A recent meta-analysis suggests that they do.
Researchers at Beijing University of Chinese Medicine published a systematic review and meta-analysis seven randomized, placebo-controlled studies investigating the role the microbiome and probiotics play in stress resiliency.
These seven trials represented an aggregate total of 1,146 subjects who took different types of probiotics. Outcomes were measured using validated rating scales like the Perceived Stress Scale and the Berocca Stress Index.
The authors concluded that probiotics can reduce subjective stress levels in heathy volunteers and may also relieve stress-related subthreshold anxiety/depression levels. The standard mean difference (SMD) was -0.14 for overall stress data in the meta-analysis with a confidence interval of -0.27 to -0.01 and a p-value of 0.03; indicating a small, but statistically significant improvement.
Stress related subthreshold anxiety/depression was also improved in the treatment group with an SMD of -0.13 (CI -0.26 to 0.00) and a p-value of 0.05 (Zhang N, et al. Brain and Behavior. 2020)
Probiotics could help women avoid post-partum depression. Slykerman and colleagues at the University of Auckland, New Zealand studied 423 women in the second trimester of pregnancy, randomized to either placebo or a Lactobacillus rhamnosus probiotic. They took their assigned treatments through the course of pregnancy and until 6 months post-partum. The women on the probiotic had far lower rates of anxiety and depression (Slykerman RF et al. EBioMedicine. 2017).
“This is a very well-powered study. It does show that this particular L. rhamnosus has the capacity to reduce postnatal depression rates relative to placebo,” said Dr. Dinan, adding that up to 20% of all women experience post-natal depression. “Anything that ameliorates this is clearly of relevance.” The findings are especially important because probiotics are safer than prescription antidepressants during pregnancy.
Microbiome & Aging
The health of the gut microbiome is affected by many things: diet, exercise, environmental exposures, presence or absence of other diseases, use of probiotics, prescription drug, and age.
The latter variable is complex. In general, as people age, their microbiomes become less diverse and less healthy. But the change may reflect the fact that older people tend to eat more limited diets, they exercise less, and they’re often on multiple drugs. It may not be an inevitable consequence of aging.
Andrea Ticinesi and colleagues at the University of Parma’s Microbiome Research Hub, have looked closely at the impact of aging on the microbiome and vice versa.

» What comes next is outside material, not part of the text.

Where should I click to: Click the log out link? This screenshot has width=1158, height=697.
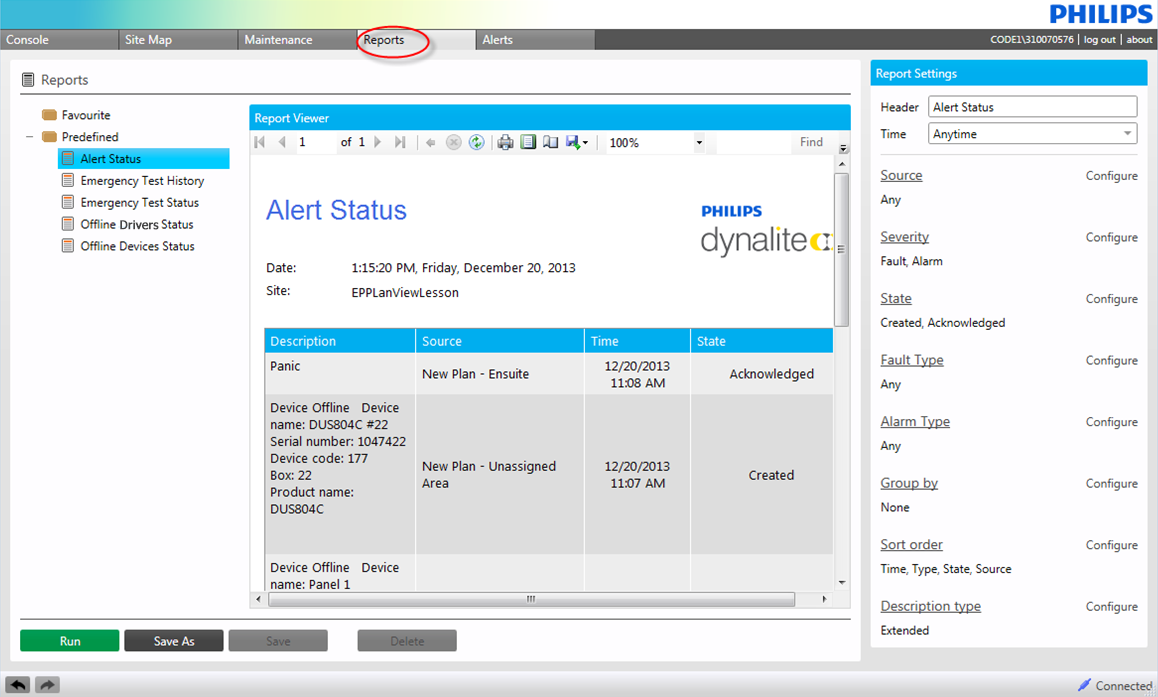point(1099,40)
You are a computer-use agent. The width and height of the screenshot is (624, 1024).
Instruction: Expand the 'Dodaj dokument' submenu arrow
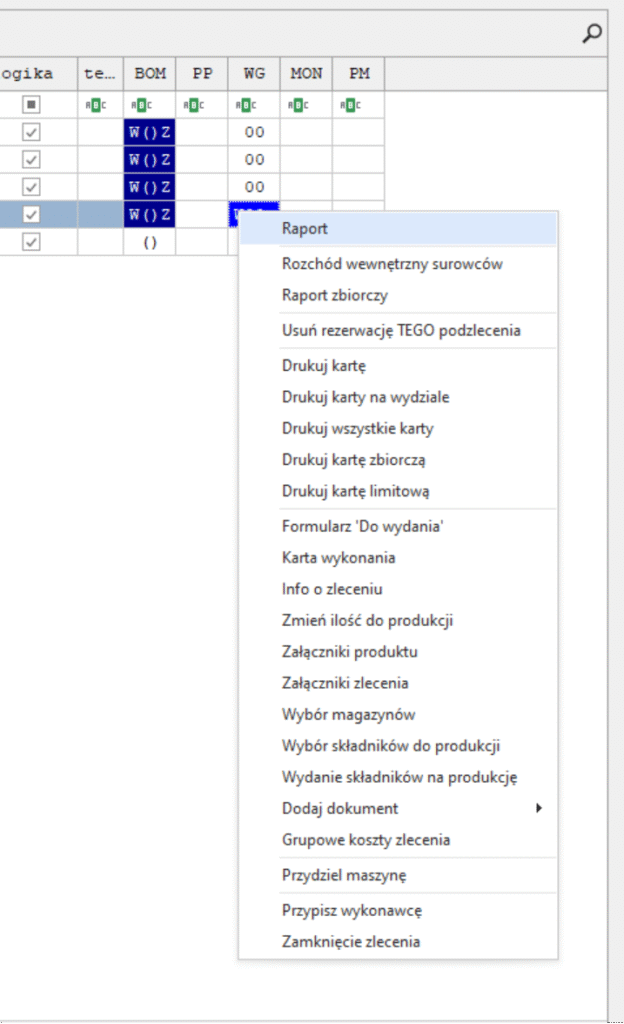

In one study, they compared microbiome composition in 25 healthy octogenarians, and 25 hospitalized people of similar age and background. Among the healthy elderly, the microbiota resembled that of younger people, while the ill hospitalized subjects showed the diminished microbial diversity thought to be typical of advanced age.
Ticinesi’s group has also shown a strong correlation between lack of microbial diversity, sarcopenia, and frailty: frail elders show less microbial diversity than robust people of the same age and ethnicity. These observations prompt the question of whether there is a “microbiome-muscle axis” (Ticinesi A, et al. Nutrients. 2017).
There is still much to learn about how to intervene in positive ways to improve the health of the gut-brain-microbiome axis (read Optimizing the Gut-Brain Axis). Though many questions remain, we’ve garnered evidence that the microbiome has measurable effects on the brain and that probiotic optimization through more exercise, better quality foods, and supplementation can improve clinical symptoms.